Basically every absurd lawsuit you hear Americans do is either:

  • genuinely frivolous, tossed out of court immediately, amplified to paint suing corporations as bad

  • someone trying to get damages from a company which genuinely wronged them, often with life altering consequences

Also jeez folks, clean your ears any other way, shoveling wax out of your canals with a non sterile tool regularly is asking for infections. The wax is there for a reason!

[–] [email protected] 0 points 11 months ago* (last edited 11 months ago)

Americans are giga sheep. If you want prospective of just how little they think for themselves, there was a misconfigured road in a GPS app and people kept literally driving off the road because their GPS told them to, even though it was clearly and visibly into a body of water.

Then there's also the hilarious Apple Wave prank, where a single image tricked people into nuking their phones. What makes that prank even funnier is that it was directly inspired by the iOS update that made your phone waterproof which people also fell for.
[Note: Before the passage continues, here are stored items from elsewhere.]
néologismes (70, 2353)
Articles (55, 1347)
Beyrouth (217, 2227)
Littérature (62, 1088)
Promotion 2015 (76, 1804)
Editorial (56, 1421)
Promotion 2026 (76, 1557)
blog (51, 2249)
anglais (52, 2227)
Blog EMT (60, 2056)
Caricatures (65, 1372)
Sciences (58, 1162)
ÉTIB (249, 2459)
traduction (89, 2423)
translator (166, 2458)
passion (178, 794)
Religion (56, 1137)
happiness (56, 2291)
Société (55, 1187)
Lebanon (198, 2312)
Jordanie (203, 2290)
[–] [email protected] 20 points 11 months ago (3 children)

I've been cleaning my ears with an "ear syringe" for years. Just squirt some warm water from the faucet in there and you can hear again. Works great and is reusable. They are like 10 bucks at your local drug store.

[–] [email protected] 15 points 11 months ago (3 children)

I don't like having water stuck in my ear.

[–] [email protected] 8 points 11 months ago

Water only gets stuck in your ear if you have wax built up in your ear canal. Regular washing of your ear with warm water (and nothing else!) keeps the wax build-up under control and water will just pour out of your ear canal as soon as you level your head.

[–] [email protected] 5 points 11 months ago

Pro tip if this happens, add more water.

[–] [email protected] 2 points 11 months ago* (last edited 11 months ago)

Sometimes I need a couple of more passes to unclog my ear. If I do it once and there is water stuck in my ears, it means I need to do it again. If I do it a few more times so my ear is unclogged, water will no longer be stuck in my ears.

If your ears are clogged so severely that water alone won't help, use something like Debrox or hydrogen peroxide first to loosen your wax plug. Leave it in there for a few minutes to let the wax soften. Then follow it up with mechanical disruption from water in the ear syringe.

If your ears are too clogged so that even that doesn't work, your clog is probably so severe that you need to see an ear, nose, and throat doctor.

[–] [email protected] 5 points 11 months ago

I've been doing this for a long time now too. So much better than anything else I've tried and you'd have to do something incredibly fucky to injure yourself.

[–] [email protected] 4 points 11 months ago (1 children)

I actually got advised by my doctor to use vegetable oil for my daughter's clogged ear. A drop of oil and some massaging for 20 seconds three times a day did the the trick. Took a few days, but the clog was eventually dissolved.

[–] [email protected] 2 points 11 months ago

I use glycerin myself, but I'll have to try vegetable oil next time.

The other thing that greatly helps speed things along is letting the oil / glycerin sit for 5-10min, then following up with an ear syringe full of warm water. Instead of spraying directly ahead, they're designed to safely spray to the sides, and the agitating motion of the water works well to clear the clog very quickly.

[–] [email protected] 18 points 11 months ago

Most Japanese people have dry earwax: http://drypharmacist.com/types-of-earwax.html

Obviously this is cleaned differently compared to wet earwax.